Transcript
Narration
Underpinning the key features of successful professional development are important Māori ways of thinking and relating to each other. Attending to these values is essential. Some of these values are: manaakitanga – the care for students as culturally-located human beings above all else. Mana motuhake – the care by teachers for the academic success and performance of their students. Whakawhanaungatanga – the nurturing of mutually respectful and collaborative relationships between all parties around student learning. And ako – the promotion of effective and reciprocal teaching and learning relationships, where everyone is a learner and a teacher. Rotorua Lakes High School and neighbouring Mokoia Intermediate have established a collaborative learning community where they share professional development opportunities. The process of developing better relationships with students began with asking the students what the issues were.

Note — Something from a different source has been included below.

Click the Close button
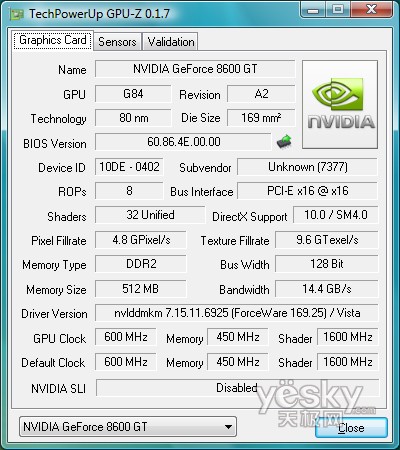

Diane Beattie – Board of Trustees Mokoia Intermediate School
When we started thinking and talking about the achievement of our Māori students, we wanted to find out what students felt worked for them in school, what made learning easy, what made school a comfortable or uncomfortable place. So what we tried to do was to use a process that was as open as possible, that would enable students to set the agenda. To identify what issues were important for them, the students actually recorded the information themselves on paper, and that is very very different from an old style closed consultation, where... a powerful interviewer writes down information themselves, and the person who is being consulted may not even see what that information is, how it will be used. We were able to use students, senior students from Rotorua Lakes High School, to come down and lead small group facilitation. We spent some time with the students to help them to understand what the aims we were trying to achieve with this consultation were.
Brian Hinchco – Principal Mokoia Intermediate School
What surprised us was that they tended to generally be very positive comments. A number of curriculum areas had mixed reporting. So the areas of reading and maths had both positive and negative comments, and it was those mixed areas that we could work on and develop.
Narration
Besides improving the delivery of curriculum areas, the information also suggested a range of ways that teachers could relate to their students. Lunchtime sports provided such an opportunity.
Ross Everiss – Associate Principal Mokoia Intermediate School
We’re out there on the field with them refereeing as a class teacher. We’re out there supporting and working with our classes to make sure they were participating in a positive way, rather than having to deal with incidents in a negative kind of way.